Introduction: There is a proven role for hepcidin and the composition of gut microbiota and its derivatives in the pathophysiology of liver fibrosis.

Area covered: This review focuses on the literature search regarding the effect of hepcidin and gut microbiota on regulating liver physiology. We presented the regulating mechanisms of hepcidin expression and discussed the possible interaction between gut microbiota and hepcidin regulation. Furthermore, we investigated the importance of the hepcidin gene in biological processes and bacterial interactions using bioinformatics analysis.

Expert opinion: One of the main features of liver fibrosis is iron accumulation in hepatic cells, including hepatocytes. This accumulation can induce an oxidative stress response, inflammation, and activation of hepatic stellate cells. Hepcidin is a crucial regulator of iron by targeting ferroportin expressed on hepatocytes, macrophages, and enterocytes. Various stimuli, such as iron load and inflammatory signals, control hepcidin regulation. Furthermore, a bidirectional relationship exists between iron and the composition and metabolic activity of gut microbiota. We explored the potential of gut microbiota to influence hepcidin expression and potentially manage liver fibrosis, as the regulation of iron metabolism plays a crucial role in this context.

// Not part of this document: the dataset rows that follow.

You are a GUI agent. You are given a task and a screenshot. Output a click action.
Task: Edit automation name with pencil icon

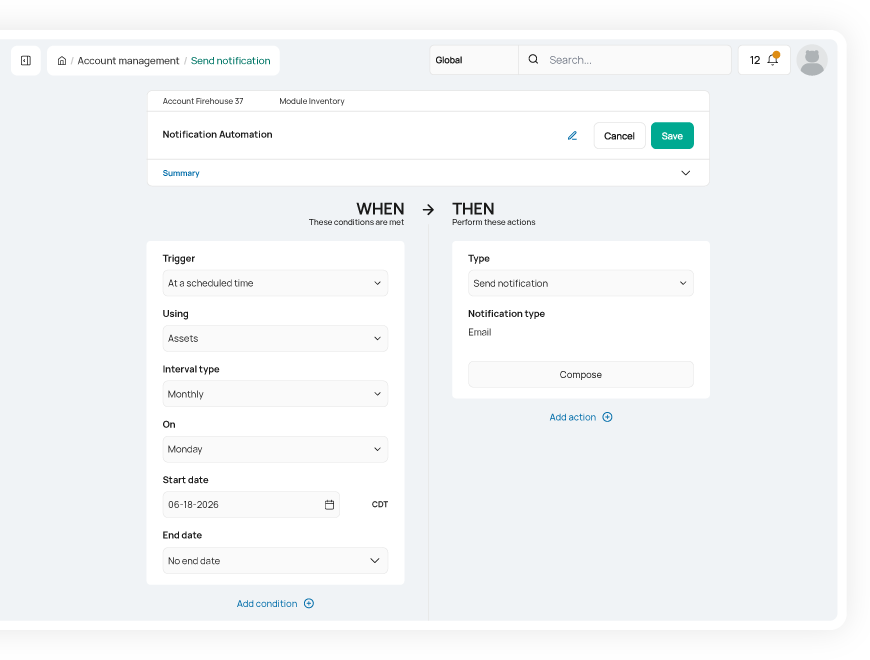(x=572, y=136)
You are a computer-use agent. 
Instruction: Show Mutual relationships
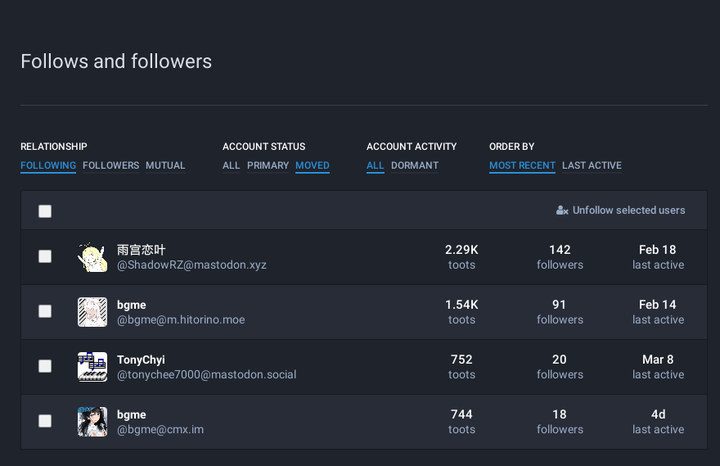pos(165,166)
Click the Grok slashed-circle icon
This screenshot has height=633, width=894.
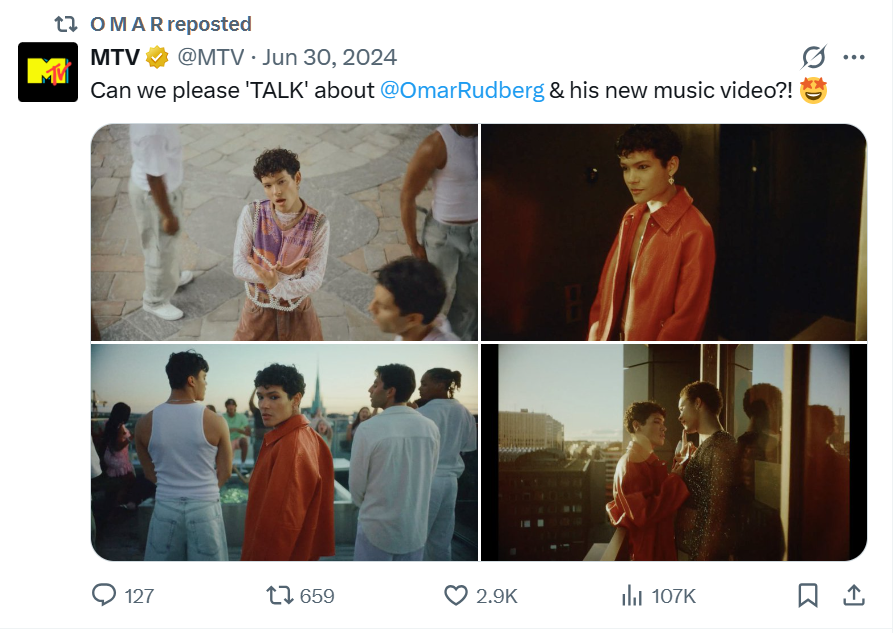click(x=815, y=57)
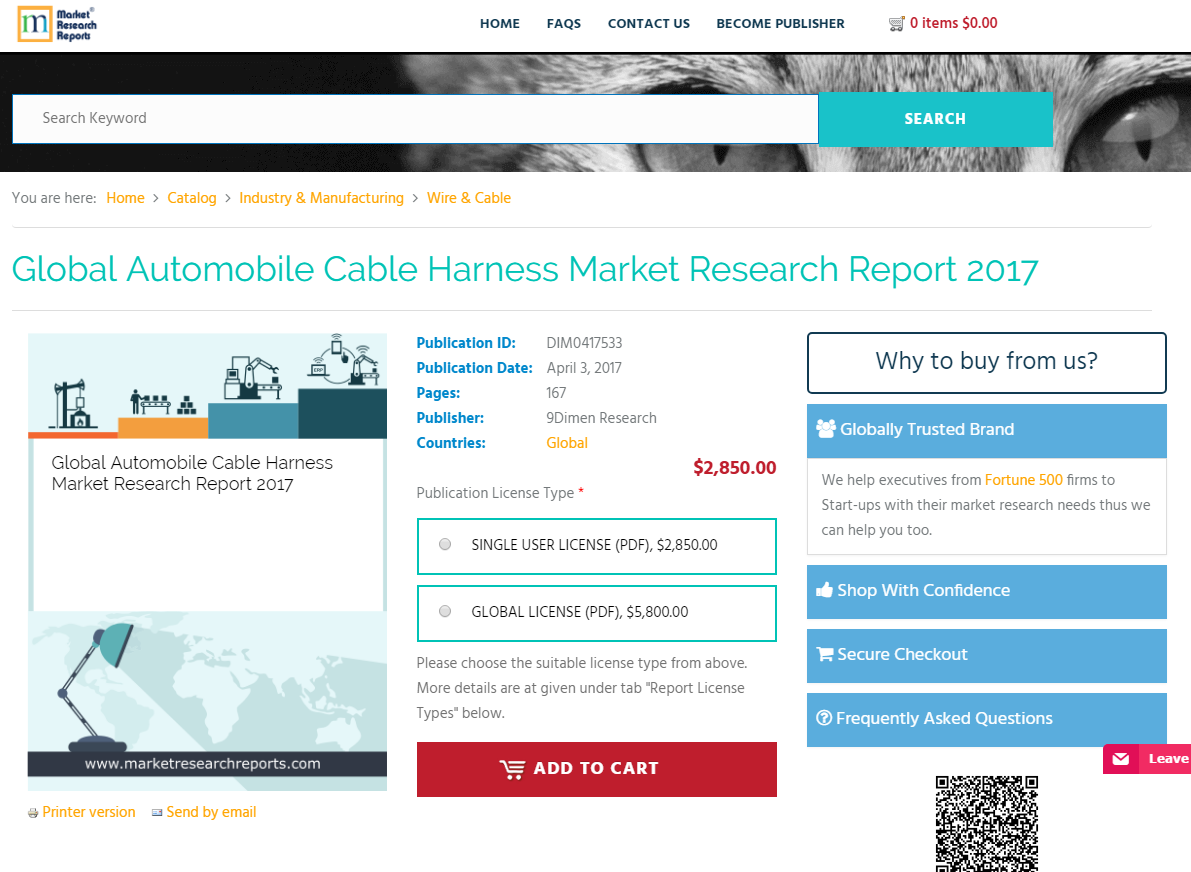Expand the Secure Checkout panel
The image size is (1191, 872).
point(986,655)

Keywords: Gut microbiota; hepcidin; iron homeostasis; liver Fibrosis.

Figure 1.

The effects of downregulated hepcidin in induction of liver fibrosis.

Figure 2.

The bar plot of the HAMP gene in A) biological processes and B) pathogenic phenotypes. In biological processes, iron metabolism, positive and negative self-regulation in the formation of hemoglobin by this gene are highly evident. Also, in diseases related to liver fibrosis, there has been a more significant observation of liver mass and iron metabolism in the liver.

Figure 3.

The scatter plot of the degree of accumulation and the correlation of HAMP expression with various bacterial strains and microbes.

Figure 4.

The possible interaction between gut microbiota and hepatic hepcidin expression in the determination of normal liver function and pathological fibrosis; in a symbiosis state, the liver has normal functioning due to fine-tuning of hepcidin gene expression in hepatocytes. Hepcidin controls liver physiology by suppressing HSCs activation (by degrading FPN and suppressing SMADs signaling to produce ECM) and inhibiting intracellular hepatic iron overload through inhibiting iron over-efflux from enterocytes and macrophages to circulation. Also, intestinal iron absorption could be desired by the normal function of DMT-1 and DCYTB and an intact gut barrier to inhibit the over-translocation of immunological components to lamina propria and circulation, which control inflammatory signals in the liver. Gut microbiota components, such as LPS, could regulate hepcidin expression by direct (stimulation of TLR-4) and macrophage-mediated (activation of IL-6 receptor) effects in hepatocytes. Under a dysbiotic state, the perturbed gut barrier function increases bacterial translocation, inducing pro-inflammatory responses, and exacerbating hepatic fibrogenic reactions. The inhibitory hepcidin effect on the activated HSCs is disrupted which results to elevated activation of HSCs and excessive accumulation of ECM. On the other hand, the plasma iron level and hepatic intracellular iron overload could be affected by gut microbiota, their components, and metabolites via influencing the expression of iron abortive proteins, such as DMT-1 and DCYTB, and iron efflux pump, FPN.